For the purposes of this project, I scanned and reduced 100 plates from the Michigan Spectral Survey. This yielded a spectral database of over 15,000 spectra with an approximate wavelength range of 3800-5200 Angstroms at a resolution of approximately 3 Angstronms. The plate reduction and the extraction and processing of the spectra is discussed. From this database, a subset of over 5,000 spectra (with two-dimensional MK classifications listed in the Michigan Henry Draper Catalogue) was used to develop supervised neural network classifiers. I show that neural networks can give accurate spectral type classifications (mean 1 sigma error = 0.82 subtypes, RMS error = 1.09 subtypes) across the full range of spectral types present in the database (B2-M7); I show also that the networks yield correct luminosity classes for over 95% of both dwarfs and giants with a high degree of confidence. The high level of reproducibility of neural network classifications is demonstrated.
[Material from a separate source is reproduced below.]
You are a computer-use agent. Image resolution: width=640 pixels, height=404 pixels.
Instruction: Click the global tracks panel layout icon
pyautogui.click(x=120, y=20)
The analysis includes a comparison of the performance of networks of differing degrees of complexity and modes of application.
Stellar spectra generally contain a large amount of redundant (correlated) information. I investigate the application of PCA to the optimal compression of spectra. This investigation shows that PCA can compress the spectra by a factor of over 30 whilst retaining more than 95% of the variance in the data set. Furthermore, this compression leads to no decrease in classifier performance, indicating that the PCA compression from 820 to 25 components results in no significant loss of relevant information. I also demonstrate how PCA acts as a filter of noise and bogus features in a spectrum and can be used to identify unusual spectra.
The ultimate goal of stellar classification should be a physical parameterization of the stars. I examine the application of neural networks to the problem of obtaining physical stellar parameters (T_eff, log g, etc.) directly from an observed spectrum, by training a neural network on synthetic spectra. It is demonstrated that this approach is capable of yielding physical parameters independently of the MK system, thus avoiding the assumptions and limitations of any such intermediate classification scheme.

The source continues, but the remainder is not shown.